*** Opening of Provided data ***

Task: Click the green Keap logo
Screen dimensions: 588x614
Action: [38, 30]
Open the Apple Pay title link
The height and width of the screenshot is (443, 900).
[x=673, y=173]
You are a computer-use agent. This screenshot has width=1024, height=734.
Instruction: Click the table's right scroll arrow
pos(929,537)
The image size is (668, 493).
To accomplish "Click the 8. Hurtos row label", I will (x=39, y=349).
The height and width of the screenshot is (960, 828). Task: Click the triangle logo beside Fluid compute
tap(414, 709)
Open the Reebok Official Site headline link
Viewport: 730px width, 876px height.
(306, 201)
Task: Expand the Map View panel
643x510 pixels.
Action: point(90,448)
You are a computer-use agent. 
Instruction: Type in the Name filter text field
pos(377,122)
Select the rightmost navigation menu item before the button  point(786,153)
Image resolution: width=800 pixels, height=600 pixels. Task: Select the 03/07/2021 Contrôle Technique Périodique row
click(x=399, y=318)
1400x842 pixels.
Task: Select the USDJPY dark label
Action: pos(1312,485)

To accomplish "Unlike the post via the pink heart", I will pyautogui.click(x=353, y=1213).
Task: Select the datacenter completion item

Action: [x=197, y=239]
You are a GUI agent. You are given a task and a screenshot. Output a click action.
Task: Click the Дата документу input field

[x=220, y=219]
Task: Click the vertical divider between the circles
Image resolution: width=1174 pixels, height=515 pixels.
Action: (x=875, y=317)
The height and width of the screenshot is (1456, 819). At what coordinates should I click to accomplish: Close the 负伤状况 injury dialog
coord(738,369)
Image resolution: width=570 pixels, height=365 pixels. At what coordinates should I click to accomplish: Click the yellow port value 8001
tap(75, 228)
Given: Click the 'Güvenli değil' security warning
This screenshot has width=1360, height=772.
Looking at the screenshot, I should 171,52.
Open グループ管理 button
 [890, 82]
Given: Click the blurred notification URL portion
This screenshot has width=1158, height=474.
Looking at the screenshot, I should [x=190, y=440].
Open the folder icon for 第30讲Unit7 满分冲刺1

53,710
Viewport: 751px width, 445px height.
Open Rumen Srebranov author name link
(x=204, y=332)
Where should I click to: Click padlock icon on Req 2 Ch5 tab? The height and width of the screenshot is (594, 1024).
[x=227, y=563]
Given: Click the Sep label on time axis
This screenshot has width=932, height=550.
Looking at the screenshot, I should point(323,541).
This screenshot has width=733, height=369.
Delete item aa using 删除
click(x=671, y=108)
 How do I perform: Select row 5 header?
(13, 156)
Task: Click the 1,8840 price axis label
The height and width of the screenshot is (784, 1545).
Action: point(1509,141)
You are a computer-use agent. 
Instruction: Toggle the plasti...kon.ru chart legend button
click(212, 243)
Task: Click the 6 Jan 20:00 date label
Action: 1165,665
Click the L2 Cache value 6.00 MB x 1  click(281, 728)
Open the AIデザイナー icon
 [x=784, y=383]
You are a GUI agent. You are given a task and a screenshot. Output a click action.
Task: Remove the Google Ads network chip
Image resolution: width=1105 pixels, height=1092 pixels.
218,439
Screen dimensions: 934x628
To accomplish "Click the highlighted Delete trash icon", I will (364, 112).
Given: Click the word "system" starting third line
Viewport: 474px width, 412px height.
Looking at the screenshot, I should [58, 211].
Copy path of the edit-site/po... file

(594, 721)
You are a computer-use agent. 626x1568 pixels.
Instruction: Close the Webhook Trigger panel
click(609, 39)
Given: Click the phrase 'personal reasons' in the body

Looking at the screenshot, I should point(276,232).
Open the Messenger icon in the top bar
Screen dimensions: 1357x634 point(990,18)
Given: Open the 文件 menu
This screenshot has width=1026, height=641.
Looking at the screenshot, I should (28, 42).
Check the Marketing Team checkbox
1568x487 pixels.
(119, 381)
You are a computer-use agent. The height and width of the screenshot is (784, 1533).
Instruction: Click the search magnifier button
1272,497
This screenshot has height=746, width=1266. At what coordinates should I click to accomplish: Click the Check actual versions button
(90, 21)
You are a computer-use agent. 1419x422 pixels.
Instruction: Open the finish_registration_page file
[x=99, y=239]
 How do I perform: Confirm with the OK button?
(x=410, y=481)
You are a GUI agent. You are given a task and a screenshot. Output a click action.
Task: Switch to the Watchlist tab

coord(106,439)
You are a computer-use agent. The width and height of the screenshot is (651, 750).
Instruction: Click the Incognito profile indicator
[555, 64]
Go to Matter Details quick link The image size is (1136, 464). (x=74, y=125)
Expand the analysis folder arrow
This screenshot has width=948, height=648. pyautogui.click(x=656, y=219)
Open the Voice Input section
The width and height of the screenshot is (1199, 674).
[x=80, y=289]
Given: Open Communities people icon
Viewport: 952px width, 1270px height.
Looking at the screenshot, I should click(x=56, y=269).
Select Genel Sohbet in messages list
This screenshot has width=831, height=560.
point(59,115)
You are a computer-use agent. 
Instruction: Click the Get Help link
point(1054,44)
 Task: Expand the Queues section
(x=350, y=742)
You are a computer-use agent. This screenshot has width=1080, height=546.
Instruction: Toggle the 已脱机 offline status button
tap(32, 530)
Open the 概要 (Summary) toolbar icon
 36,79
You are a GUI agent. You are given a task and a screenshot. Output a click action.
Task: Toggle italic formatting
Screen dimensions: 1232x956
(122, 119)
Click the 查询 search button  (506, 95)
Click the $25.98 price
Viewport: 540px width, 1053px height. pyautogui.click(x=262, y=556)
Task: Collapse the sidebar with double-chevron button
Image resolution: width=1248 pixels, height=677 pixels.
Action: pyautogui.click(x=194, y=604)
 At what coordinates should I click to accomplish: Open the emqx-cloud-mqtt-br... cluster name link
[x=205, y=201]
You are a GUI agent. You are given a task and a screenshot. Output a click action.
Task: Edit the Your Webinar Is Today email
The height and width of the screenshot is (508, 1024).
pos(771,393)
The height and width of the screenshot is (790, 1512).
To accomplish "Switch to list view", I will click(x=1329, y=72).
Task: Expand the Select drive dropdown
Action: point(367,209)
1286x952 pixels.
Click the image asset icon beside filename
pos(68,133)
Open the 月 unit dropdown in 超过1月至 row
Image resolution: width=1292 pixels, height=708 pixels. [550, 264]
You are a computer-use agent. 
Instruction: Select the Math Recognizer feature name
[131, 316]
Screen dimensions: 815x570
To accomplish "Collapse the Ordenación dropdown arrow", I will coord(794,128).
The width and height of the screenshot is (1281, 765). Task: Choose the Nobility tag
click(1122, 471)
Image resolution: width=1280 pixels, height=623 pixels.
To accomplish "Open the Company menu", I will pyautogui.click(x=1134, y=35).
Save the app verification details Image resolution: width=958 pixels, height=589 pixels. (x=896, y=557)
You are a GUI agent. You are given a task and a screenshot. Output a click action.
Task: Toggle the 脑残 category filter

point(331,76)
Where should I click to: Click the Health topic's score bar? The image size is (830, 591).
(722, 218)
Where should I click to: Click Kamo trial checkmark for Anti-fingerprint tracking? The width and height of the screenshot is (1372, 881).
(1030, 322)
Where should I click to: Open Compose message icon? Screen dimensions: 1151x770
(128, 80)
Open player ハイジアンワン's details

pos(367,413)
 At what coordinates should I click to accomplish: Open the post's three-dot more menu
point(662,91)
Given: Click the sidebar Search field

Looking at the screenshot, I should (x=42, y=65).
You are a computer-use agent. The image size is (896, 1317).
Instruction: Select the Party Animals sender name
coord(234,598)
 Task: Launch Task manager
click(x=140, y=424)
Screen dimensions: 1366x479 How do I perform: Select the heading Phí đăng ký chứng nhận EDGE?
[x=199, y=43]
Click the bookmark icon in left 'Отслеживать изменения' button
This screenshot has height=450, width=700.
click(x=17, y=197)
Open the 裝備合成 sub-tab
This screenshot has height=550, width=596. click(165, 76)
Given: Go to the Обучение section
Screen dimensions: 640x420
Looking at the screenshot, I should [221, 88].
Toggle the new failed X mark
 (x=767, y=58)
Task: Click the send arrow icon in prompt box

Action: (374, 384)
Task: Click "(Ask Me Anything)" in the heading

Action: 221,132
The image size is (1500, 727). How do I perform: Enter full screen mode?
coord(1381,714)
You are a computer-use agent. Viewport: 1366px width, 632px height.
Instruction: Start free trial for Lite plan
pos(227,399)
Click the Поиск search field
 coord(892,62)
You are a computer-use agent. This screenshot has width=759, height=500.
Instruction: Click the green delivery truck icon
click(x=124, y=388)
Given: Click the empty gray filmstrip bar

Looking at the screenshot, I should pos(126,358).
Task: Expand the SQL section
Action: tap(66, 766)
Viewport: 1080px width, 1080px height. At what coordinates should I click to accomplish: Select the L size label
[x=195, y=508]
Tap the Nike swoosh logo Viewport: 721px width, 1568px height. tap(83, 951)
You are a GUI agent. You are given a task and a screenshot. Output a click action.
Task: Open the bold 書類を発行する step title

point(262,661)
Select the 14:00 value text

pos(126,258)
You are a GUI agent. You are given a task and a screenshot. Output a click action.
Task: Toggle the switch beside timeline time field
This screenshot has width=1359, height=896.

*** Close of Provided data ***

*About this task*:
Above are the records; from them, give again exactly the lines from the one containing "Given: Click the phrase" through the one containing "Go to Matter", both included.

*Exercise output*:
Given: Click the phrase 'personal reasons' in the body

Looking at the screenshot, I should point(276,232).
Open the Messenger icon in the top bar
Screen dimensions: 1357x634 point(990,18)
Given: Open the 文件 menu
This screenshot has width=1026, height=641.
Looking at the screenshot, I should (28, 42).
Check the Marketing Team checkbox
1568x487 pixels.
(119, 381)
You are a computer-use agent. The height and width of the screenshot is (784, 1533).
Instruction: Click the search magnifier button
1272,497
This screenshot has height=746, width=1266. At what coordinates should I click to accomplish: Click the Check actual versions button
(90, 21)
You are a computer-use agent. 1419x422 pixels.
Instruction: Open the finish_registration_page file
[x=99, y=239]
 How do I perform: Confirm with the OK button?
(x=410, y=481)
You are a GUI agent. You are given a task and a screenshot. Output a click action.
Task: Switch to the Watchlist tab

coord(106,439)
You are a computer-use agent. The width and height of the screenshot is (651, 750).
Instruction: Click the Incognito profile indicator
[555, 64]
Go to Matter Details quick link The image size is (1136, 464). (x=74, y=125)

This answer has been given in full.